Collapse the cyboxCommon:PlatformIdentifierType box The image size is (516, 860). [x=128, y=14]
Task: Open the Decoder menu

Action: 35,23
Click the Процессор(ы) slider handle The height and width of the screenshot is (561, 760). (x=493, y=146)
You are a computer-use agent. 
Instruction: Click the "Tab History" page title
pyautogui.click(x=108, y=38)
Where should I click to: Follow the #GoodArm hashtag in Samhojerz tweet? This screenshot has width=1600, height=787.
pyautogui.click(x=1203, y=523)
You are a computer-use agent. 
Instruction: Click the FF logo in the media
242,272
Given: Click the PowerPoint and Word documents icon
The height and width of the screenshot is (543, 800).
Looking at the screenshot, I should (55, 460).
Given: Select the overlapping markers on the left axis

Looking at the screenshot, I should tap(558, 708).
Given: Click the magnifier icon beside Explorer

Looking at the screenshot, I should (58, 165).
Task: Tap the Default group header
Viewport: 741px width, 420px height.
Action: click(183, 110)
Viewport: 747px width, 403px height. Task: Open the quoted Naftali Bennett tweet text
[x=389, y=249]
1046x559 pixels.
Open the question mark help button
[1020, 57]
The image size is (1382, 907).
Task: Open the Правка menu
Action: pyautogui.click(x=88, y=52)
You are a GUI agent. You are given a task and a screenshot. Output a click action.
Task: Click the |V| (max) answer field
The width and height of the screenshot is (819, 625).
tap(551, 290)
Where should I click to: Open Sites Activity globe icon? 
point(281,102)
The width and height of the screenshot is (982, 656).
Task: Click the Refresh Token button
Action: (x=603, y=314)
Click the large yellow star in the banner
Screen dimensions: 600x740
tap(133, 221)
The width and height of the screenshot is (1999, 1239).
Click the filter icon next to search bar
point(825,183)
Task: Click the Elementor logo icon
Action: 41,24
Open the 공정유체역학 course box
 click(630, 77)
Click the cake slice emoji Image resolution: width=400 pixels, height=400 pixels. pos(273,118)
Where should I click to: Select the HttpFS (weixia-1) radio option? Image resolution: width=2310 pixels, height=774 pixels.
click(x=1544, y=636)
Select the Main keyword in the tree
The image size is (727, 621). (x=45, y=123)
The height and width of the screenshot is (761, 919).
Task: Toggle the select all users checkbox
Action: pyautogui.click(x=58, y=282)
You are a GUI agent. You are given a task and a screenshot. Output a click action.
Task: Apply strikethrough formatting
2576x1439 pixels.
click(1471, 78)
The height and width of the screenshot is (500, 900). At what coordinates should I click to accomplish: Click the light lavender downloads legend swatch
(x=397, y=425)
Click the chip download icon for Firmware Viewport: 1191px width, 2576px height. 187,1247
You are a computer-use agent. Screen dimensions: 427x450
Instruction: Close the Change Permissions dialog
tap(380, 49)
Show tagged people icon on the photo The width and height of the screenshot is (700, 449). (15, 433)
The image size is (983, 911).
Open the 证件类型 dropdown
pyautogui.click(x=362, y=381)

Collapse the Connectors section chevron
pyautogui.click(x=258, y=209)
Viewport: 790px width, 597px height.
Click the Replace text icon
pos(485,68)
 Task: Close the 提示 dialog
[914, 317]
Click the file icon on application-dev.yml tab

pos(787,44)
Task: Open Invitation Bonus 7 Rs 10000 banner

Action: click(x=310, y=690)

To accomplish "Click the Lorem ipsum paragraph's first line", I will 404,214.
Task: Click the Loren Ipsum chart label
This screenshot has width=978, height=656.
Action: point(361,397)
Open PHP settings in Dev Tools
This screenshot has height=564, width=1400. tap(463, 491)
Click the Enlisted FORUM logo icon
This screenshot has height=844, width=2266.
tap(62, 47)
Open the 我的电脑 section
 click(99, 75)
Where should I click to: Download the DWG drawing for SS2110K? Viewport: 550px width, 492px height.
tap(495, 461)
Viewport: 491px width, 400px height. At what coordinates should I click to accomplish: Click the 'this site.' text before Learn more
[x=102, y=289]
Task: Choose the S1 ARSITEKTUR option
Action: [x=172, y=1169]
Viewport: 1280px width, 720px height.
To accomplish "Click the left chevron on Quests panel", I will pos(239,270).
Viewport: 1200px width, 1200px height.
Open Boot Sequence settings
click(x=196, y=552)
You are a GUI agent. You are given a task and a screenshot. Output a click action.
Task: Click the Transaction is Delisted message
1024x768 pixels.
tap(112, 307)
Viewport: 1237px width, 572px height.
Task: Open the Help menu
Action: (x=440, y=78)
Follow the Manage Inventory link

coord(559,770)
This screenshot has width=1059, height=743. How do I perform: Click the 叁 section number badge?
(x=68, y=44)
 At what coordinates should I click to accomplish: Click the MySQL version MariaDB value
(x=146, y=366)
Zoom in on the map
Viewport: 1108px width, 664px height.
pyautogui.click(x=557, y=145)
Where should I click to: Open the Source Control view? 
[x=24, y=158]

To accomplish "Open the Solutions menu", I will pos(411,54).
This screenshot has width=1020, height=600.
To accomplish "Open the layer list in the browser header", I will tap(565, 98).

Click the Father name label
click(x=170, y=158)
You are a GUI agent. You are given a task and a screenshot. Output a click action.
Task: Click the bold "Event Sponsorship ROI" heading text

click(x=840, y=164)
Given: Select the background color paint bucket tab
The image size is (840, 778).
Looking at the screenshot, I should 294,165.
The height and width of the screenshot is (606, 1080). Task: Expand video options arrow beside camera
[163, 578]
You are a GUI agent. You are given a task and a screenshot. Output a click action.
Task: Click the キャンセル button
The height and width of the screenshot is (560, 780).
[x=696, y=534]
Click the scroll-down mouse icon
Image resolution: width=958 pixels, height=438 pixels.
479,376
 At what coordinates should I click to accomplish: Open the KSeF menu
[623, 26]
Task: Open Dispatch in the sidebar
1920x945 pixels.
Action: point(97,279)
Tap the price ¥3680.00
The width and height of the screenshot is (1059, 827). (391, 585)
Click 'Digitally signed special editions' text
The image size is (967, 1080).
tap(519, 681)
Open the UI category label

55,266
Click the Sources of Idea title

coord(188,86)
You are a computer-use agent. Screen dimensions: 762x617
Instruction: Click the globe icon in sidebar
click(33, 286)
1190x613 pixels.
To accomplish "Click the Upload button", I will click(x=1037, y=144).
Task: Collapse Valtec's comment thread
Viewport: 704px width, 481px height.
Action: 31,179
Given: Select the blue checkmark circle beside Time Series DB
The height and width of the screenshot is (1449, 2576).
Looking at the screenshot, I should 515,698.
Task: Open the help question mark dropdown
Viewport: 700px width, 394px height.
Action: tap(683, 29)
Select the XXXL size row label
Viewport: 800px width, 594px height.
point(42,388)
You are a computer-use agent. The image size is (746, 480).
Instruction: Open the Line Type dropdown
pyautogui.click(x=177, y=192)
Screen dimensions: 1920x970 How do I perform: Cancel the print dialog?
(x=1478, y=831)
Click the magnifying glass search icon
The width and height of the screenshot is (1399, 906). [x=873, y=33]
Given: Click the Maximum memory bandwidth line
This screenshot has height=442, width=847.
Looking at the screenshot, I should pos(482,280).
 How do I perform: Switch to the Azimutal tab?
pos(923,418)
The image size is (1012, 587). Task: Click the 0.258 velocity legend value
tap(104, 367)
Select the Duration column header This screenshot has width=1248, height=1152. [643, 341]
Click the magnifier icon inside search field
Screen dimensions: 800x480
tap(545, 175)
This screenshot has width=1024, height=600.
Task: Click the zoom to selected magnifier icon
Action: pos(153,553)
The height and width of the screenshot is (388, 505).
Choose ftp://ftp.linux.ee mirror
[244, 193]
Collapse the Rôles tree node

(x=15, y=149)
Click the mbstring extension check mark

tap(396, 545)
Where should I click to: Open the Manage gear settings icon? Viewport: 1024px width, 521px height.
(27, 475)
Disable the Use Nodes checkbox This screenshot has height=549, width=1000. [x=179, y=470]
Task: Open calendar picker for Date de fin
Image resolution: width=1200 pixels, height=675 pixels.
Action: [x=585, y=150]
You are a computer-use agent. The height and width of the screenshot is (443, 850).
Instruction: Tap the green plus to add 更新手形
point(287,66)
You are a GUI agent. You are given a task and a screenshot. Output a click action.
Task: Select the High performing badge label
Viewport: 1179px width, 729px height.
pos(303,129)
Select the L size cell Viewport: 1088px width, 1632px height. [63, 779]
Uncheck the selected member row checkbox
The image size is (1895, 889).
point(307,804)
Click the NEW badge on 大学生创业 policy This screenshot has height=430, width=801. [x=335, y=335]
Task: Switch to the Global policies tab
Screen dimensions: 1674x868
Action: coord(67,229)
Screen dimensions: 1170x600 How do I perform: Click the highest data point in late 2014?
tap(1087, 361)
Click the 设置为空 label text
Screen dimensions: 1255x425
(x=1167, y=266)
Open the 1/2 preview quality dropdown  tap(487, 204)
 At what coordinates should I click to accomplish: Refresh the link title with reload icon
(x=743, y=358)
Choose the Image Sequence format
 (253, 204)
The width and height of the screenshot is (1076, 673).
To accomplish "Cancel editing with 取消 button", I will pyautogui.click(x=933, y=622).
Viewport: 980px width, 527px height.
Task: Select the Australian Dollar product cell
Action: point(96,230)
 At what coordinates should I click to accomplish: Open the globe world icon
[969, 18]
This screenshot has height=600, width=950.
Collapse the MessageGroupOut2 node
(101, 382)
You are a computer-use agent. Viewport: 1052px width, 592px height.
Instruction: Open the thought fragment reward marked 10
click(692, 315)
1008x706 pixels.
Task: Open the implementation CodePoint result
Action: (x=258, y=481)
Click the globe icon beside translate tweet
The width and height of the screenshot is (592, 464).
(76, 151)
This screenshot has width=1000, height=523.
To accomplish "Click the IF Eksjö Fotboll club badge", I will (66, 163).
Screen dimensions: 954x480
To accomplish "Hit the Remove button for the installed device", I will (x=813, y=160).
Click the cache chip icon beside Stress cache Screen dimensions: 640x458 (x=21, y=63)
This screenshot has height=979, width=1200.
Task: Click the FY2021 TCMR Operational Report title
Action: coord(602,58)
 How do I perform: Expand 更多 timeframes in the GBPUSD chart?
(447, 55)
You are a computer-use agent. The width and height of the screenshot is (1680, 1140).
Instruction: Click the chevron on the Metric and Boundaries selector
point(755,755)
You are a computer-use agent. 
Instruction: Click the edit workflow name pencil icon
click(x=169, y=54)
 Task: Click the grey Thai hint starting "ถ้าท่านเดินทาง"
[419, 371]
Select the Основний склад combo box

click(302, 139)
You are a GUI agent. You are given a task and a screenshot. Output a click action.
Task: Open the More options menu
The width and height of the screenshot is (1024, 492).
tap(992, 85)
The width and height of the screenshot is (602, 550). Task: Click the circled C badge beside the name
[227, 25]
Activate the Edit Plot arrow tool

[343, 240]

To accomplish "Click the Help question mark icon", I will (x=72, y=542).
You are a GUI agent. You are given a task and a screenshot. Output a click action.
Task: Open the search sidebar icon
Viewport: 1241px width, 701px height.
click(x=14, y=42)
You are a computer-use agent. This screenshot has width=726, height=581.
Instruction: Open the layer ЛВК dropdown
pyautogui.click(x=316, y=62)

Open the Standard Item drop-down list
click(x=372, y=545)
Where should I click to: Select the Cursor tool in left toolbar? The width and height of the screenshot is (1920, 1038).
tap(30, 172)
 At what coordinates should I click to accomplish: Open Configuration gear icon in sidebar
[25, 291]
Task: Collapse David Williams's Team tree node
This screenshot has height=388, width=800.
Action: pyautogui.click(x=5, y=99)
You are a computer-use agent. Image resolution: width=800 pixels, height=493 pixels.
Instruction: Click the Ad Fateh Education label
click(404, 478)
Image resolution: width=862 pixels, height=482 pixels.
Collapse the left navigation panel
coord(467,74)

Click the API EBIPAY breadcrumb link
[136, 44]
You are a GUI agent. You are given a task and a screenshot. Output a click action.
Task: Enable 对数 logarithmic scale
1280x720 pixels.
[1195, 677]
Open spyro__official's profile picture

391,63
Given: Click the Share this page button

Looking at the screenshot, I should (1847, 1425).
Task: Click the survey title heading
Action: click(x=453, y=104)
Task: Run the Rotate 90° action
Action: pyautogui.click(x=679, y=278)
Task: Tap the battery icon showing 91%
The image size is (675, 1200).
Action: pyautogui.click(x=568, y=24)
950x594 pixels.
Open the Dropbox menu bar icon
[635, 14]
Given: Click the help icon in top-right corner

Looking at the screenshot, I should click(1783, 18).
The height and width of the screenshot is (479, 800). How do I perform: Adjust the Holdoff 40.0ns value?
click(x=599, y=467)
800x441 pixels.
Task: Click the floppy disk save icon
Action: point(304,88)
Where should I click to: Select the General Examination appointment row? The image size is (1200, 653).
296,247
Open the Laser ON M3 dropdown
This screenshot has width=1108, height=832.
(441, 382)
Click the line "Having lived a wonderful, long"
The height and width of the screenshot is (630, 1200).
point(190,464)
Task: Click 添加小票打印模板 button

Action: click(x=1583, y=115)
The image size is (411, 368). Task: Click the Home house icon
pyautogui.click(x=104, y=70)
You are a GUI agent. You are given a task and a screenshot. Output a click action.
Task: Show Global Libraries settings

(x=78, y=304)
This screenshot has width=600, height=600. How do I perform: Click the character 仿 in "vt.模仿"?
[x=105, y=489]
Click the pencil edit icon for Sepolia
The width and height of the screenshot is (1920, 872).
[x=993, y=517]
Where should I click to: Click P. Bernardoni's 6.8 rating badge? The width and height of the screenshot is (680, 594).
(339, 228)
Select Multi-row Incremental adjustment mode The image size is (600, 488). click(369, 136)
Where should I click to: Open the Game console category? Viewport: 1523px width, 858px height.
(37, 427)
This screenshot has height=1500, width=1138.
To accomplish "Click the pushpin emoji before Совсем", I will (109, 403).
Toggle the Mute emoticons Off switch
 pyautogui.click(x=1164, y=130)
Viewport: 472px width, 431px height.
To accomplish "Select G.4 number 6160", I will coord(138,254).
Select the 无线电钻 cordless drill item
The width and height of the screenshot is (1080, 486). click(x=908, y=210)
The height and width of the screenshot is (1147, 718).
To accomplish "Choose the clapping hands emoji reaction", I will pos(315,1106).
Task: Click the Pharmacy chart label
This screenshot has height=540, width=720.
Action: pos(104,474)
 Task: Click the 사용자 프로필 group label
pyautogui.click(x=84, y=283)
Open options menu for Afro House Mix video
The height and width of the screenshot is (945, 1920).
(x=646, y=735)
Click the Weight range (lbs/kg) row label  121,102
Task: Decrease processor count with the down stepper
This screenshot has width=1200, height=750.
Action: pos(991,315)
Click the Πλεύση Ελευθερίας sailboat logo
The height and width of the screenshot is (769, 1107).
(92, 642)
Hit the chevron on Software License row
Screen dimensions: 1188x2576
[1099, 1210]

——

- **What to do**
Set down exactly the lines of the data above, beginning with the line that has "The height and width of the screenshot is (1449, 2576)." and ending with the line that has "Click the magnifier icon inside search field", and no others.

- **Task output**
The height and width of the screenshot is (1449, 2576).
Looking at the screenshot, I should 515,698.
Task: Open the help question mark dropdown
Viewport: 700px width, 394px height.
Action: tap(683, 29)
Select the XXXL size row label
Viewport: 800px width, 594px height.
point(42,388)
You are a computer-use agent. The image size is (746, 480).
Instruction: Open the Line Type dropdown
pyautogui.click(x=177, y=192)
Screen dimensions: 1920x970 How do I perform: Cancel the print dialog?
(x=1478, y=831)
Click the magnifying glass search icon
The width and height of the screenshot is (1399, 906). [x=873, y=33]
Given: Click the Maximum memory bandwidth line
This screenshot has height=442, width=847.
Looking at the screenshot, I should pos(482,280).
 How do I perform: Switch to the Azimutal tab?
pos(923,418)
The image size is (1012, 587). Task: Click the 0.258 velocity legend value
tap(104, 367)
Select the Duration column header This screenshot has width=1248, height=1152. [643, 341]
Click the magnifier icon inside search field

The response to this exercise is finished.